Herb Beattie (herb.beattie AT sbcglobal.net) sent along a summary of Tuesday night's meeting about the rights property owners have when AEP/PSO (our local electric company) comes onto the property to cut back or remove trees:

  1. The homeowner owns land within easement, subject to utilities’ rights to use the easement for the delivery of services.
  2. Within an easement, AEP/PSO has an obligation to act reasonably.
  3. Within an easement, owner and AEP/PSO have an obligation to accommodate each other.
  4. AEP/PSO have a right to access an easement to trim trees by traveling across owners land to get to the easement, but they shouldn’t injure your property when the cross or when they are working.
  5. Outside the easement, the homeowner owns the land completely, and has a right to reasonably eject trespassers (including AEP/PSO). The homeowner has a right to be free from encroachment on her lands.
  6. AEP/PSO’s representatives will tell you they can cut out to 15 or 20 feet or more from the power lines.
  7. AEP/PSO does not have a property right that allows them to cut beyond their easement - most residential easements in Tulsa are 7.5 feet on a single property.

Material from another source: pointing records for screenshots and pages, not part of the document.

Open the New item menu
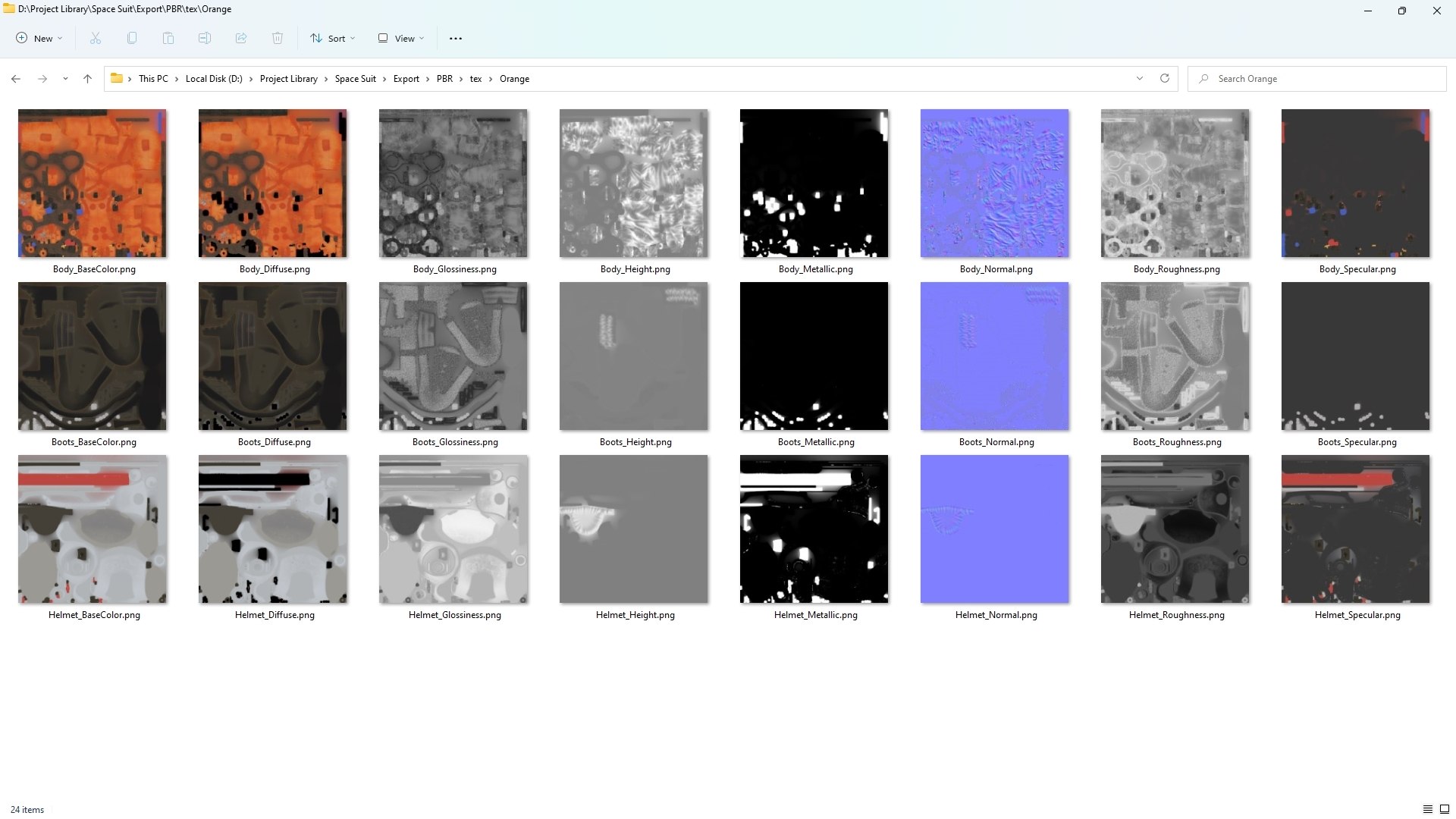Screen dimensions: 1456x819 click(39, 38)
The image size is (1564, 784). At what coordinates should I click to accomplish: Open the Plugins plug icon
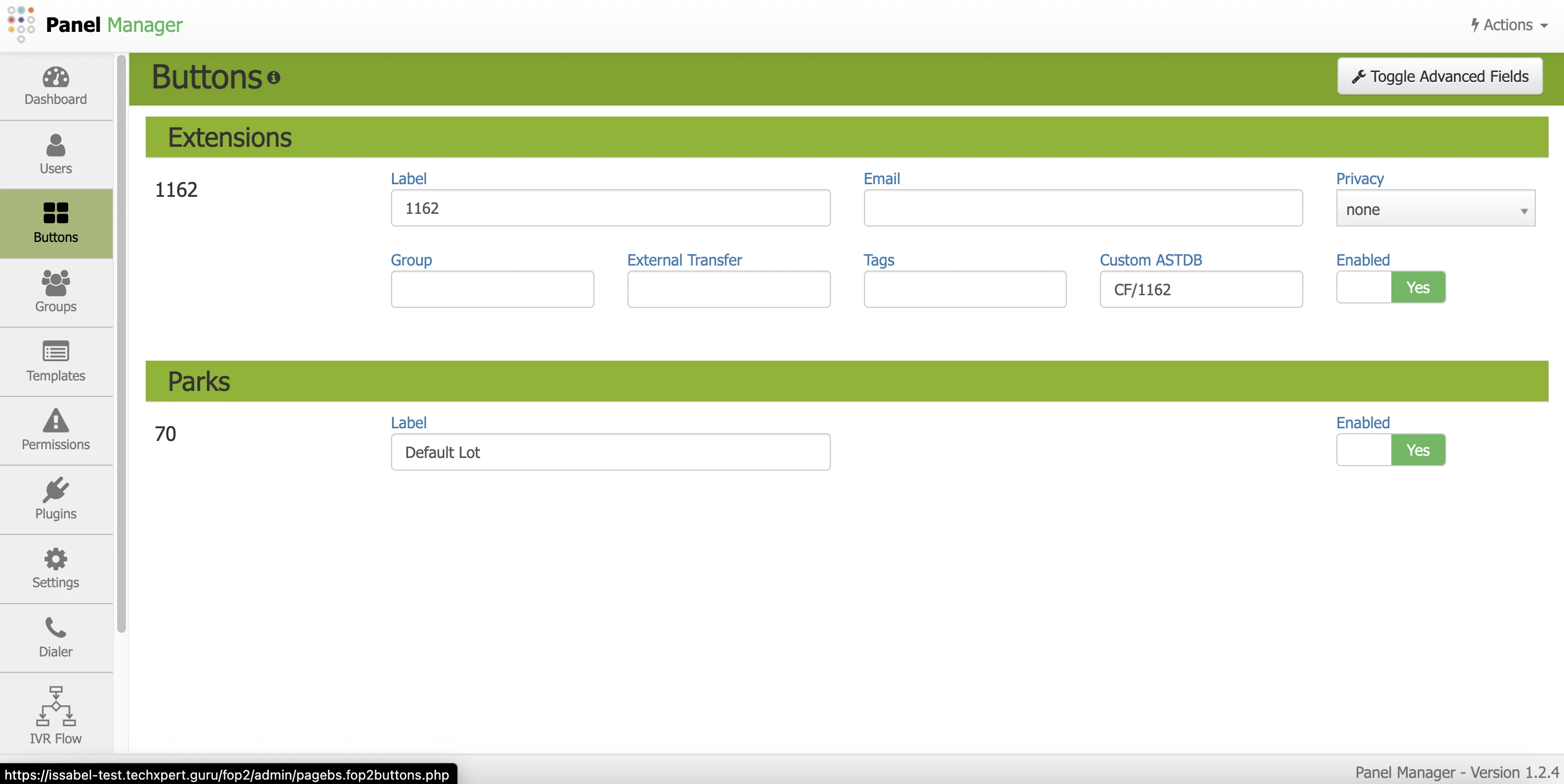pyautogui.click(x=55, y=489)
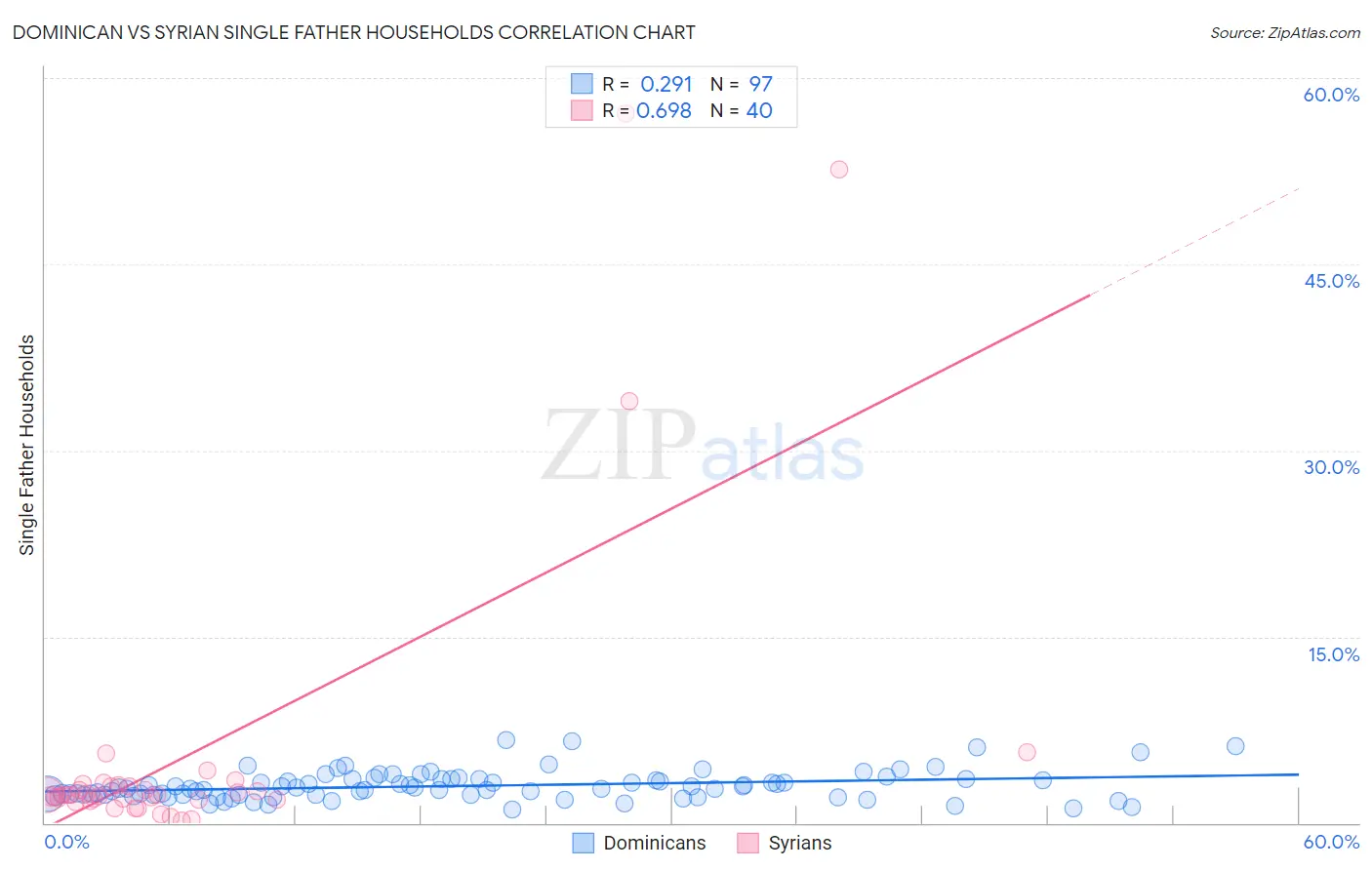This screenshot has height=870, width=1372.
Task: Click the 60.0% y-axis tick label
Action: point(1331,95)
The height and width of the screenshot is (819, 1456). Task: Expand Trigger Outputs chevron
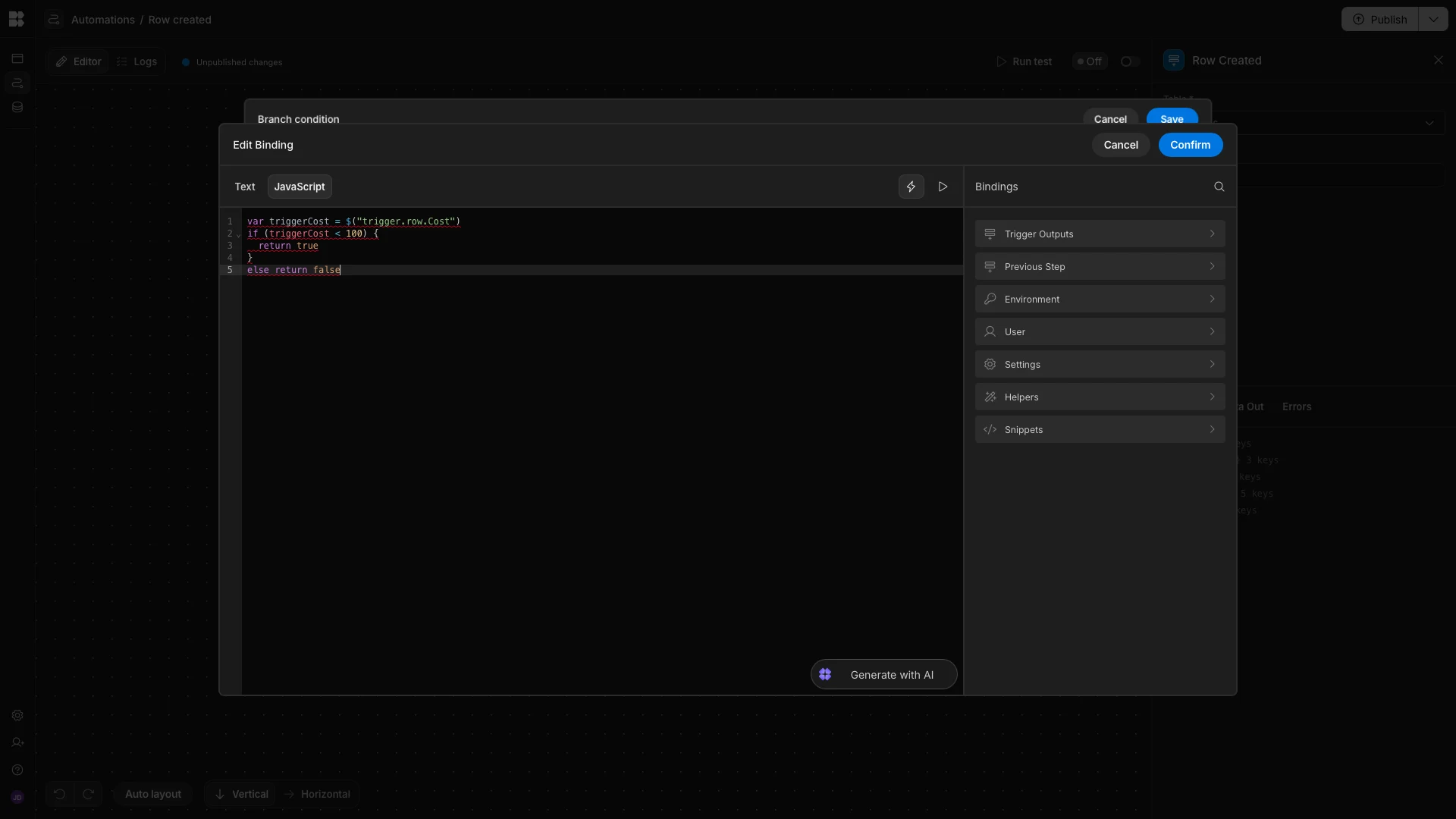[1212, 234]
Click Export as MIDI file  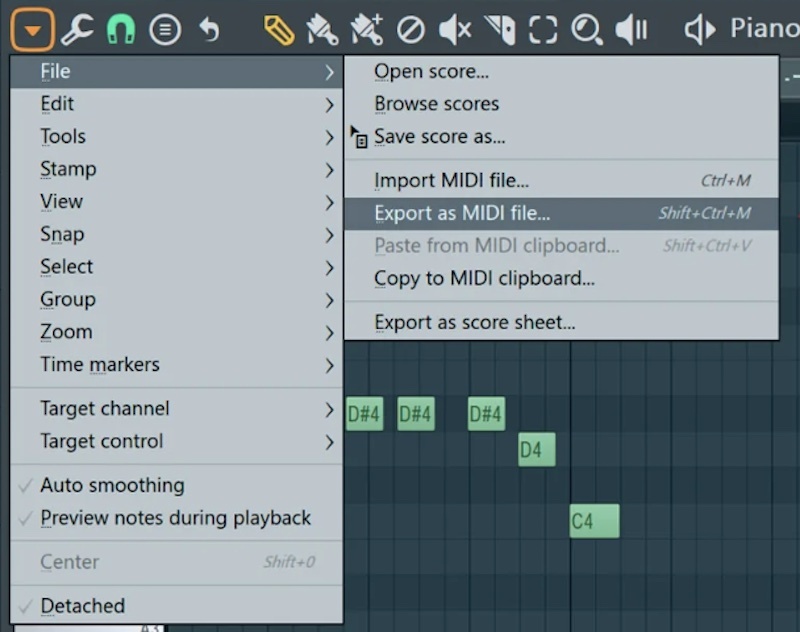tap(462, 213)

  1. Know where your easement is and how big it is.
  2. Take photos before, during and after the cutting.
  3. When you get a card indicating that AEP/PSO will cut your trees talk to the AEP/PSO forester about where your easement is and where your trees are.
  4. Demand to be on site when the tree trimming is done. You have a right to be there.
  5. Be firm – don’t let them cut outside the easement just because they want to.
  6. If AEP/PSO persists, inform them you will call the police and press charges for criminal trespass.
  7. If AEP/PSO still encroaches over your objections, do call the police, and call your lawyer.


  1. Ask AEP/PSO to clean up the litter they create.
  2. If they don’t clean up, call your lawyer.

Thanks, Herb, for passing along the information.

Tonight on KJRH's 10 p.m. newscast, they'll air a story by reporter Glenn McIntyre on last year's audit of the Tulsa County Industrial Authority (TCIA) and what's being done to correct the problems that the audit uncovered. (KJRH is on channel 2 over the air, on channel 9 on Cox Cable.) Glenn interviewed me and at least one of the county commissioners for this story.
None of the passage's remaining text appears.